Words by Sam Haddad | Photos courtesy of the Chris Bonington Picture Library
Losing someone you love can send you to a pretty dark place. But in the case of Sir Chris Bonington, arguably Britain’s most important mountaineer of the past century, grief can also take you somewhere a lot less expected. Namely to the Old Man of Hoy, a precarious sandstone sea stack 150 metres high in the sky above the Orkney archipelago.
83-year-old Bonington has twice suffered from a serious bereavement. First in 1966, when he lost his three-year-old son Conrad in a drowning accident, and then in 2014 when Wendy, his wife of 50 years, died from Motor Neurone Disease. Each time a climbing friend, first Tom Patey and later Leo Houlding sought to lift him from his deep anguish by suggesting they climb the iconic rock tower in northeastern Scotland.
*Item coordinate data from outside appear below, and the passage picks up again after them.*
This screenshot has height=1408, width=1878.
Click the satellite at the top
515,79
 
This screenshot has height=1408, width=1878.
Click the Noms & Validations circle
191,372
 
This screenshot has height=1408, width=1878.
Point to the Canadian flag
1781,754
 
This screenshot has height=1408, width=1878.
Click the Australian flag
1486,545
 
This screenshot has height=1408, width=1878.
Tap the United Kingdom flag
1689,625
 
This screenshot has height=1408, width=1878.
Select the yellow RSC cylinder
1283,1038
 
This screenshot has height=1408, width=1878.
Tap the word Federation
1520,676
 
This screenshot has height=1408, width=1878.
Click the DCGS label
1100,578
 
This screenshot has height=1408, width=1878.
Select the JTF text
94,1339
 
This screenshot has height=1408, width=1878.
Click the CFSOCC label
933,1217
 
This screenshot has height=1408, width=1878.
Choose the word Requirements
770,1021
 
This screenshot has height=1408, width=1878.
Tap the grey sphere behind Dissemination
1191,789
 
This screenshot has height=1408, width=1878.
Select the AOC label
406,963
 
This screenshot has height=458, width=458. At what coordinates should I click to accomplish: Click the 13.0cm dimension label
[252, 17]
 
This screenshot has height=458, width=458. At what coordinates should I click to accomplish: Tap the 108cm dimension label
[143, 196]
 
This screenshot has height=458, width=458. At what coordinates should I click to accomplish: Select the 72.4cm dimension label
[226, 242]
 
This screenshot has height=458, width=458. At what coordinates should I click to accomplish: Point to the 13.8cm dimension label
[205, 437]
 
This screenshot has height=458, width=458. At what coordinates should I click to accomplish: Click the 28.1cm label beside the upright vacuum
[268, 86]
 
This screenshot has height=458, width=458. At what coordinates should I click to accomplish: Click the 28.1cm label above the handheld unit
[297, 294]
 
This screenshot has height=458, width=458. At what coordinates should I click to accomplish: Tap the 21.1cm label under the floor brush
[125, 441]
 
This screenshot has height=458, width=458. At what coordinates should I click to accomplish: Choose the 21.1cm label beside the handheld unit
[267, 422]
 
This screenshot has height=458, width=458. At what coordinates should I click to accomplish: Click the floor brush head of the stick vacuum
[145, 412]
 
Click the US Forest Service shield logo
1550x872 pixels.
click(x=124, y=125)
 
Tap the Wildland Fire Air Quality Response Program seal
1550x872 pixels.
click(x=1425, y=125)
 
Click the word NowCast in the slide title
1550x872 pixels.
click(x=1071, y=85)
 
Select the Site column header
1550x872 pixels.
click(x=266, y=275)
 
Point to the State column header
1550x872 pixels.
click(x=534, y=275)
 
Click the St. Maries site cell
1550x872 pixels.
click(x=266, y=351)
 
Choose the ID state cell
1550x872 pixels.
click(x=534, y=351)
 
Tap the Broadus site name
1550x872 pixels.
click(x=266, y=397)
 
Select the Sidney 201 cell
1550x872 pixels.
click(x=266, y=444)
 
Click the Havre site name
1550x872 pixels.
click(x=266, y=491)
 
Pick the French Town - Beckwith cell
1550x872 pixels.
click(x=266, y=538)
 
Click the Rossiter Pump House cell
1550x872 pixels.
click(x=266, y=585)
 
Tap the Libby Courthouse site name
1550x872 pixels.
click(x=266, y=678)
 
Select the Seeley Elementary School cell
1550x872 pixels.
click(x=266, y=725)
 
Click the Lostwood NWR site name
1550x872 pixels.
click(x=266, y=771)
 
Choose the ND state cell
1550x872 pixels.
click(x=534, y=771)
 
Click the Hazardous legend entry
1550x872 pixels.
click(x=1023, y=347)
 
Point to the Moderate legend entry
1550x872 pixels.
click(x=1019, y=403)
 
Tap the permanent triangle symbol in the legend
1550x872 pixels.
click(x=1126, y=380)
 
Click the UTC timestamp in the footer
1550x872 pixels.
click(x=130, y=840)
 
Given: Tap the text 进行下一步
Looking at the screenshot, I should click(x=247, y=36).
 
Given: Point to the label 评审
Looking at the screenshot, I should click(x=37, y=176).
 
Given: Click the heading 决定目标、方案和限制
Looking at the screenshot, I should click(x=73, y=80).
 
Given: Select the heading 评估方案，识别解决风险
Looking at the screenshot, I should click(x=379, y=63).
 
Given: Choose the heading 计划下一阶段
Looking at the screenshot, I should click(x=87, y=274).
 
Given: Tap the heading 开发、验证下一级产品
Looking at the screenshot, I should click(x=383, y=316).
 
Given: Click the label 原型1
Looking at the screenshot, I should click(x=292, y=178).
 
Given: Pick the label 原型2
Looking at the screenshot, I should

“I sought consolation in this wild and lonely place…”
When his son died, Bonington had been climbing in Ecuador. Communication being what it was in the mid-1960s it took him days to find out the news, which made things even tougher for him and his wife Wendy back home. “I travelled non-stop to get back to England,” he tells me. “Then some weeks later Tom Patey [a leading Scottish climber at the time] one of the best climbing mates I’ve ever had, phoned me up and said, ‘We’re going to climb the sea stack the Old Man of Hoy.’ At first I thought, ‘No.’ But Wendy insisted I go for it. It did me the world of good.”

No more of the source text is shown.